Fallberichte und kleine Fallserien deuten darauf hin, dass präzisionsonkologische Ansätze bei ausgewählten Patient:innen mit Urachuskarzinom wirksam sein können, erläutern Prof. Dr. Tibor Szarvas und Prof. Dr. Henning Reis.
In meinem Artikel beleuchte ich die aktuellen Neuerungen beim RCC anhand der aktuellen S3-, EAU- und ESMO- sowie NCCN-Leitlinie. So wurde bei den hereditären RCC aufgrund aktueller Daten z.B. beim Von-Hippel-Lindau-Syndrom die HIF-2α-Inhibition für Patient:innen, die keine Tumorresektion erhalten können, aufgenommen. Im Artikel werden auch fokale, neo- und adjuvante Therapien sowie das metastasierte Setting hinsichtlich Leitlinien aufgeführt.
Die Therapie des fortgeschrittenen Prostatakarzinoms ist im Wandel; Prof. Dr. Axel Merseburger berichtet im Interview über moderne Strategien für ein individualisiertes Therapiemanagement. Eine eindrückliche Schilderung eines Patienten veranschaulicht diesen Wandel ebenfalls. Wie ein risikoadaptiertes Screening gegen Überdiagnostik beim Prostatakarzinom aussehen kann, berichten Dr. Rouvier Al-Monajjed und Kolleg:innen. Die S3-Leitlinie 2025 empfiehlt erstmals, ein systematisches, risikoadaptiertes Früherkennungsprogramm einzuführen – mit Bestimmung des Baseline-PSA-Werts im Alter von 45 Jahren als zentralem Element.

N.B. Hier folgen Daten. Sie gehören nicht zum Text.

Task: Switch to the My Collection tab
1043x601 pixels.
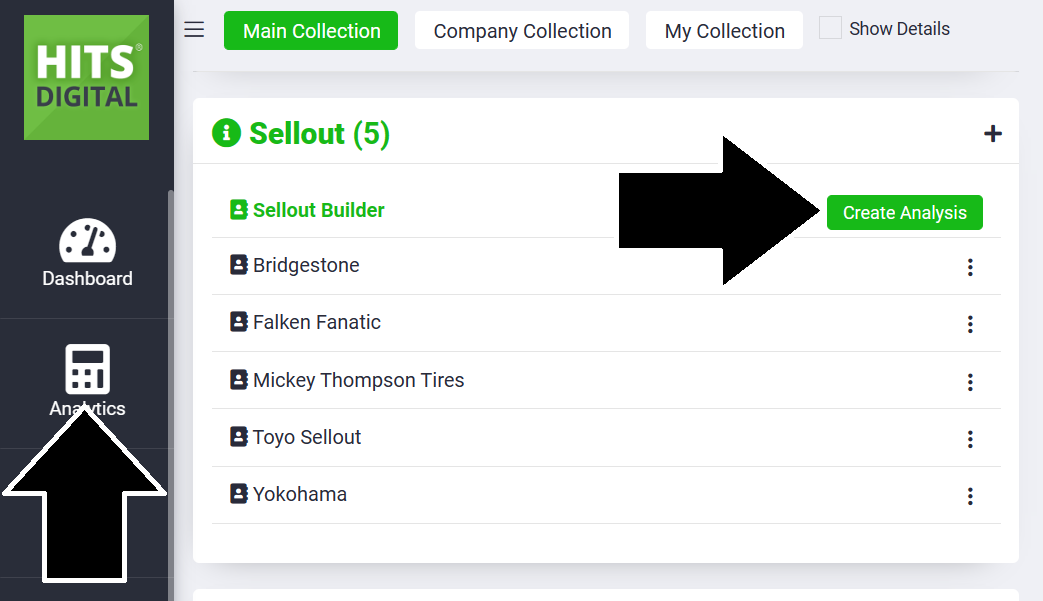Action: [724, 31]
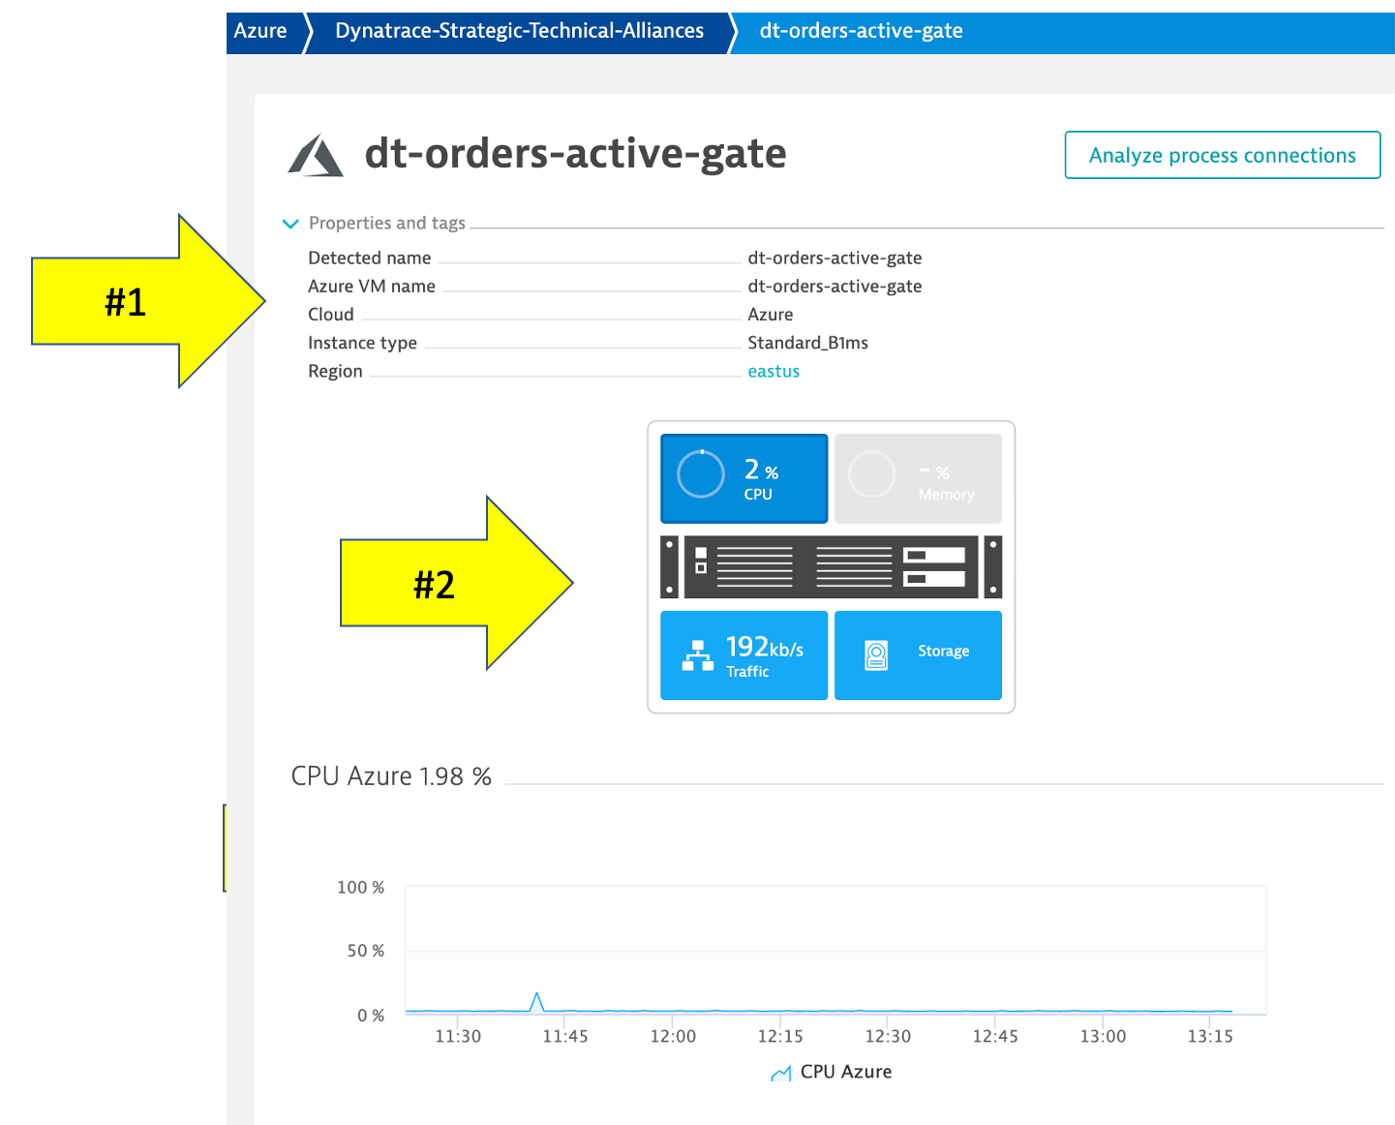
Task: Click the storage disk icon
Action: pyautogui.click(x=876, y=655)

Die Inzidenz des MM ist in den letzten Jahren insbesondere bei älteren Patient:innen deutlich gestiegen. Gleichzeitig profitieren gerade sie vom Einsatz neuer Substanzen, so PD Dr. Karin Hohloch. Inwieweit eine Regeneration des Knochens durch bewegungstherapeutische Interventionen beim MM möglich ist, erläutert Prof. Dr. Franziska Jundt.
Nach allogener Stammzelltransplantation (alloSCT) kann die Pure Red Cell Aplasia eine schwerwiegende Komplikation darstellen, insbesondere bei ABO-Inkompatibilität, wie Dr. Nico Gagelmann in seinem Artikel ausführt. Dr. Erik Thiele Orberg hat mit Dr. Elisabeth Meedt einen Risiko-Index entwickelt, mit dem das Ansprechen auf eine Immuntherapie nach alloSCT Mikrobiom-basiert vorhergesagt werden kann. Die Arbeit wurde 2025 mit dem Forscherpreis der Deutschen Arbeitsgemeinschaft für Hämatopoetische Stammzelltransplantation und Zelluläre Therapie ausgezeichnet. Lesen Sie außerdem einen Beitrag zu MDS bei jungen Erwachsenen von Prof. Dr. Uwe Platzbecker und Kolleginnen, mit der Sie 2 CME-Punkte erhalten können.
Abgerundet wird die Ausgabe von einer Fortbildung zu malignen Schilddrüsenerkrankungen von Prof. Dr. Roland Ladurner und Dr. Thomas Negele, mit der Sie ebenfalls 2 CME-Punkte sammeln können.